:: Source passage ::

We often hear complaints that transit systems do not earn profits. This is true (with a few exceptions), but this does not mean that transit systems are a waste of money. When was the last time you heard someone complain about how a local road never manages to turn a profit? If we held roads and transit projects to similar standards of profitability, we would build very few roads indeed. Transportation infrastructure is a public good, and few dispute that the government should play an active role in providing it. In spite of the problems with thinking about transit as if it were business, however, transit- and pedestrian-oriented transportation projects would actually benefit if transportation decisions were guided entirely by market forces, because the pro-automobile biases in current policies at the local, state, and federal levels, would be eliminated.

Pro-highway, anti-transit, anti-pedestrian policies work against the core beliefs of American conservatives in another and even more important way: they create social environments that are hostile to real community. Once again, the ways in which automobile-oriented development prevents communities from forming are too numerous to list exhaustively. They range from the very obvious to the very subtle.

Consider how small businesses are affected by Americans’ dependency on cars. Since businesses are obliged by zoning restrictions to locate far away from residential areas, most Americans drive to every store they visit. This means that store visits are often discrete trips that must be undertaken consciously and planned out ahead of time. As a consequence, shoppers will want to visit stores that carry the most diverse inventory—Wal-Mart, Costco, et al.—and avoid shops that specialize in one particular kind of good—the local paint store or flower shop, for instance. Moreover, since small shops cannot afford to spend large sums on advertising, they can’t buy the enormous signs and billboards that direct shoppers to large retail outlets, nor gin up hype for their products with coordinated television spots. Perhaps if their potential customers could walk by their storefronts they would have a chance to notice window-displays and similar kinds of small, careful advertising. At 60 miles an hour with the AC cranked up, the attention of their potential customers is focused elsewhere.

As the market diminishes for these specialized stores, so too does opportunity for small-scale entrepreneurship. If opening a small business were a viable option in more markets, more Americans would be interested in starting them. The current situation, where only very large stores can compete in most retail environments, makes starting a business impossible for the vast majority of Americans.

Perhaps more importantly, the employees of big-box stores rarely conceive of their jobs as passions or callings. You’re much likely to find yourself in a conversation about the relative merits and demerits of non-volatile-organic paint at Morris Maple’s Hardware down the street than at Home Depot. The local shopkeeper with a comprehensive knowledge of and interest in her wares is flourishing in a way that the clerks at big box stores, merely putting in time for a paycheck, are not.

Small, local businesses can also reinforce the quotidian trust that is a precondition of community. When I find myself without proper change at a book-store near where I live, the owner tells me to give it to him next time. We do not know each other’s names, but we recognize each other and trust each other enough not to quibble about quarters here and there. Needless to say, the cashiers at Borders would be fired for similar behavior. This quotidian trust is also reinforced in small ways that the physical environment can promote or discourage. In neighborhoods where it is easy to walk, residents see their neighbors often, and are given ample opportunity for spontaneous or chance encounters. Community is built out of many weak inter-personal links, and seeing your neighbors informally, episodically, but frequently reinforces these links.

:::
:: Dataset extract ::

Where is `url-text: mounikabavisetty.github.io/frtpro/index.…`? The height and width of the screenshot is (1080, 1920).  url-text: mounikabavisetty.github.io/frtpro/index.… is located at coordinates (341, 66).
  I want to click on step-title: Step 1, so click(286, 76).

:::

→ **What you will do**
A) In the essay on transit and community, what does the bookstore owner say to do when the writer lacks proper change?
B) Retype the portion of the essay on transit and community between "Small, local businesses" and "reinforces these links.", inclusive.

→ **Task solutions**
A) To give it to him next time.

B)
Small, local businesses can also reinforce the quotidian trust that is a precondition of community. When I find myself without proper change at a book-store near where I live, the owner tells me to give it to him next time. We do not know each other’s names, but we recognize each other and trust each other enough not to quibble about quarters here and there. Needless to say, the cashiers at Borders would be fired for similar behavior. This quotidian trust is also reinforced in small ways that the physical environment can promote or discourage. In neighborhoods where it is easy to walk, residents see their neighbors often, and are given ample opportunity for spontaneous or chance encounters. Community is built out of many weak inter-personal links, and seeing your neighbors informally, episodically, but frequently reinforces these links.